Rather than thinking about AI as a single feature, I approached it as a decision-support system. Each role in the translation workflow made fundamentally different decisions, which meant each required a different level of transparency. Translators needed immediate confidence signals while editing, reviewers needed visibility into how translations evolved over time, and project managers needed meaningful indicators of delivery risk. Designing around these decision points ensured AI complemented human expertise instead of overwhelming it with unnecessary information.
Impact
By bringing translation, collaboration, and quality assurance into a single workflow, Catch reduced friction across the entire translation experience and increased confidence in AI-assisted work.
Making AI confidence transparent through Translation Memory allowed linguists to distinguish between suggestions that needed review and those they could trust, reducing unnecessary editing without sacrificing quality.
Instead of asking users to provide explicit feedback, corrections became part of the natural editing workflow, creating a continuous feedback loop that improved both the product experience and the machine learning model.
Segment History and contextual Comments gave project managers visibility into translation decisions without interrupting linguists, reducing unnecessary communication while improving collaboration.
Catch became Lengoo's primary platform for enterprise translation, fundamentally changing how translators, reviewers, and project managers collaborated with AI. The impact wasn't driven by a single feature, but by a series of product decisions that made AI more transparent, collaboration more connected, and quality assurance part of the everyday workflow.
Learnings & key takeaways
Catch became the primary delivery platform for Lengoo's enterprise customers and established the foundation for a more scalable, AI-assisted translation workflow. Beyond the measurable improvements in efficiency and collaboration, the project fundamentally changed how the company captured and learned from human expertise, turning everyday translation work into a continuous feedback loop for improving machine learning.

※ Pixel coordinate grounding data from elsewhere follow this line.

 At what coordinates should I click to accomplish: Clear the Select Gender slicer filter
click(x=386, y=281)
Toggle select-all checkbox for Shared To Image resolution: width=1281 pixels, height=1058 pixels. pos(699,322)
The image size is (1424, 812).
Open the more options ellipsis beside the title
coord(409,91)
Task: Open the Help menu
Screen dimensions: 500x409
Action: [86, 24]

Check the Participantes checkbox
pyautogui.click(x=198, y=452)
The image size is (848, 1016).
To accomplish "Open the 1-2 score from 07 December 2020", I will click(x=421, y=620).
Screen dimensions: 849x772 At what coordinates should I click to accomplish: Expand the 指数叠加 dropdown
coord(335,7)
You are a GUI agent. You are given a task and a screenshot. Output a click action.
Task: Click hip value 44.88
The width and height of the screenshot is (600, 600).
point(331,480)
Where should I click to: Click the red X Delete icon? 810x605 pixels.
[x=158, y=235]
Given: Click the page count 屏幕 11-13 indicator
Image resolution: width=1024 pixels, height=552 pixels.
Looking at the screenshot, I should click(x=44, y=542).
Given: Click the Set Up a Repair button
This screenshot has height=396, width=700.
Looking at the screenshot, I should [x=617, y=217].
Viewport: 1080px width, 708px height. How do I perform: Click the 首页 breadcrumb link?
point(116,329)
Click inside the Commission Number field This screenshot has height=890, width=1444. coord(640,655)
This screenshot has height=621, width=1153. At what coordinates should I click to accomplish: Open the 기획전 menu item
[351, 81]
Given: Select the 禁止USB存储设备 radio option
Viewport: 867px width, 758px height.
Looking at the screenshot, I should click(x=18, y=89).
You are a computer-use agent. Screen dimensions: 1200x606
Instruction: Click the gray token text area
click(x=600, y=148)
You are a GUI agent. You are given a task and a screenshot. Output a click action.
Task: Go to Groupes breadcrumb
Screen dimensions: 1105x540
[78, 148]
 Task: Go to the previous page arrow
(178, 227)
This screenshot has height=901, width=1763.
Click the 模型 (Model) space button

For me, the project reinforced that designing AI products isn't about maximizing automation. It's about helping people understand, trust, and collaborate with intelligent systems in ways that make both the human and the technology better over time. That principle continues to shape how I approach AI-powered products today.
Before Catch, I thought the success of an AI product depended primarily on the quality of the model. This project taught me that trust is ultimately a design challenge. Giving users visibility into uncertainty, context, and decision history proved far more effective than trying to make AI feel invisible.
The most valuable outcome wasn't replacing human work with automation. It was designing a system where AI handled repetitive tasks while people remained responsible for judgment, creativity, and quality. When AI and human expertise complement each other, both become more effective.
The most valuable outcome of Catch wasn't building a translation platform. It was learning how thoughtful design can transform AI from a tool people use into a partner they trust. That experience fundamentally changed how I approach AI products today. Rather than asking "How can AI automate this?", I now ask "How can design help people understand, trust, and collaborate with AI?" It's a mindset I continue to bring to every AI-powered product I design.